Assignment :: The data is to be transcribed in full, with nothing missed.

The records ::
══════════════════════════════
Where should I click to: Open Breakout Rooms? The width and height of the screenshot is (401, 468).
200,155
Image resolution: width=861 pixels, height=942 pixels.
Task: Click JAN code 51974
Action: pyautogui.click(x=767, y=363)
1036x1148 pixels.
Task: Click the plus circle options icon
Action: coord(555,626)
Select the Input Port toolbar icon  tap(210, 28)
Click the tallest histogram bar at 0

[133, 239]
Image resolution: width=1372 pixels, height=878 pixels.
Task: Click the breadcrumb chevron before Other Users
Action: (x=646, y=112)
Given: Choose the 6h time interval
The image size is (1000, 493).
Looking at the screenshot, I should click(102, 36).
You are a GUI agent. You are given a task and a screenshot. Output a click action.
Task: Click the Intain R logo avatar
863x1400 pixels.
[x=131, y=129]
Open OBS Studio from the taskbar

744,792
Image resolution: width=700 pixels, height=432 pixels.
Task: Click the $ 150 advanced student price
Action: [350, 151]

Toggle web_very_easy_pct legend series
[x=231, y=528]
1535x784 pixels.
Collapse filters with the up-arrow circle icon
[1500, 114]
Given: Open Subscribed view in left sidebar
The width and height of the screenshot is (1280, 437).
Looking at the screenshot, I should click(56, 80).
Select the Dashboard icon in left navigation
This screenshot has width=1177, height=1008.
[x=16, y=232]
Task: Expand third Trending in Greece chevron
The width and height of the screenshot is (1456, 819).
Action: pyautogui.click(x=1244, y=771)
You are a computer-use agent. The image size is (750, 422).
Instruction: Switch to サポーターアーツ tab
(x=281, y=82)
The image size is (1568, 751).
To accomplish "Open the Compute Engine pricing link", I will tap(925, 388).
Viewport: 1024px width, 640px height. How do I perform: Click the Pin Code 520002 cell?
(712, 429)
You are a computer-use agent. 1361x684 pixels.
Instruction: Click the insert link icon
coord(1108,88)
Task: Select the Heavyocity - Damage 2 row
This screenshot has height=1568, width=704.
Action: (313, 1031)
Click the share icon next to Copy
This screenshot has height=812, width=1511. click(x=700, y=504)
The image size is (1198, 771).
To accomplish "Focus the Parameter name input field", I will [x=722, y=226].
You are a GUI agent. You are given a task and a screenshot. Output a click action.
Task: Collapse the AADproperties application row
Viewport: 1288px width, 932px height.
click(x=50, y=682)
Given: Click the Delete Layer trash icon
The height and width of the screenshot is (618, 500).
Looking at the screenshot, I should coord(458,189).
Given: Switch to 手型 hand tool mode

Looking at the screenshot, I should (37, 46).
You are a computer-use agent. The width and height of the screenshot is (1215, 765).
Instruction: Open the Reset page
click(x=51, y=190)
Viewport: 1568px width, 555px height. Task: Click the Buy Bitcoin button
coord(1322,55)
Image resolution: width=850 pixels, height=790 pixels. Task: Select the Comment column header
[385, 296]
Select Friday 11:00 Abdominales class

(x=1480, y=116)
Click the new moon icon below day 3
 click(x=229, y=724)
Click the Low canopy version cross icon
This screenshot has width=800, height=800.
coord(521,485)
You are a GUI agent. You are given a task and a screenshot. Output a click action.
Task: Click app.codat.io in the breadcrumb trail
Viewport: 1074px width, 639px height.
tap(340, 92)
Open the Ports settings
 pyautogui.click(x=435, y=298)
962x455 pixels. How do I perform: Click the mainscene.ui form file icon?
══════════════════════════════
Result below ::
Where should I click to: Open Breakout Rooms? The width and height of the screenshot is (401, 468).
200,155
Image resolution: width=861 pixels, height=942 pixels.
Task: Click JAN code 51974
Action: pyautogui.click(x=767, y=363)
1036x1148 pixels.
Task: Click the plus circle options icon
Action: coord(555,626)
Select the Input Port toolbar icon  tap(210, 28)
Click the tallest histogram bar at 0

[133, 239]
Image resolution: width=1372 pixels, height=878 pixels.
Task: Click the breadcrumb chevron before Other Users
Action: (x=646, y=112)
Given: Choose the 6h time interval
The image size is (1000, 493).
Looking at the screenshot, I should click(102, 36).
You are a GUI agent. You are given a task and a screenshot. Output a click action.
Task: Click the Intain R logo avatar
863x1400 pixels.
[x=131, y=129]
Open OBS Studio from the taskbar

744,792
Image resolution: width=700 pixels, height=432 pixels.
Task: Click the $ 150 advanced student price
Action: [350, 151]

Toggle web_very_easy_pct legend series
[x=231, y=528]
1535x784 pixels.
Collapse filters with the up-arrow circle icon
[1500, 114]
Given: Open Subscribed view in left sidebar
The width and height of the screenshot is (1280, 437).
Looking at the screenshot, I should click(56, 80).
Select the Dashboard icon in left navigation
This screenshot has width=1177, height=1008.
[x=16, y=232]
Task: Expand third Trending in Greece chevron
The width and height of the screenshot is (1456, 819).
Action: pyautogui.click(x=1244, y=771)
You are a computer-use agent. The image size is (750, 422).
Instruction: Switch to サポーターアーツ tab
(x=281, y=82)
The image size is (1568, 751).
To accomplish "Open the Compute Engine pricing link", I will tap(925, 388).
Viewport: 1024px width, 640px height. How do I perform: Click the Pin Code 520002 cell?
(712, 429)
You are a computer-use agent. 1361x684 pixels.
Instruction: Click the insert link icon
coord(1108,88)
Task: Select the Heavyocity - Damage 2 row
This screenshot has height=1568, width=704.
Action: (313, 1031)
Click the share icon next to Copy
This screenshot has height=812, width=1511. click(x=700, y=504)
The image size is (1198, 771).
To accomplish "Focus the Parameter name input field", I will [x=722, y=226].
You are a GUI agent. You are given a task and a screenshot. Output a click action.
Task: Collapse the AADproperties application row
Viewport: 1288px width, 932px height.
click(x=50, y=682)
Given: Click the Delete Layer trash icon
The height and width of the screenshot is (618, 500).
Looking at the screenshot, I should coord(458,189).
Given: Switch to 手型 hand tool mode

Looking at the screenshot, I should (37, 46).
You are a computer-use agent. The width and height of the screenshot is (1215, 765).
Instruction: Open the Reset page
click(x=51, y=190)
Viewport: 1568px width, 555px height. Task: Click the Buy Bitcoin button
coord(1322,55)
Image resolution: width=850 pixels, height=790 pixels. Task: Select the Comment column header
[385, 296]
Select Friday 11:00 Abdominales class

(x=1480, y=116)
Click the new moon icon below day 3
 click(x=229, y=724)
Click the Low canopy version cross icon
This screenshot has width=800, height=800.
coord(521,485)
You are a GUI agent. You are given a task and a screenshot. Output a click action.
Task: Click app.codat.io in the breadcrumb trail
Viewport: 1074px width, 639px height.
tap(340, 92)
Open the Ports settings
 pyautogui.click(x=435, y=298)
962x455 pixels. How do I perform: Click the mainscene.ui form file icon?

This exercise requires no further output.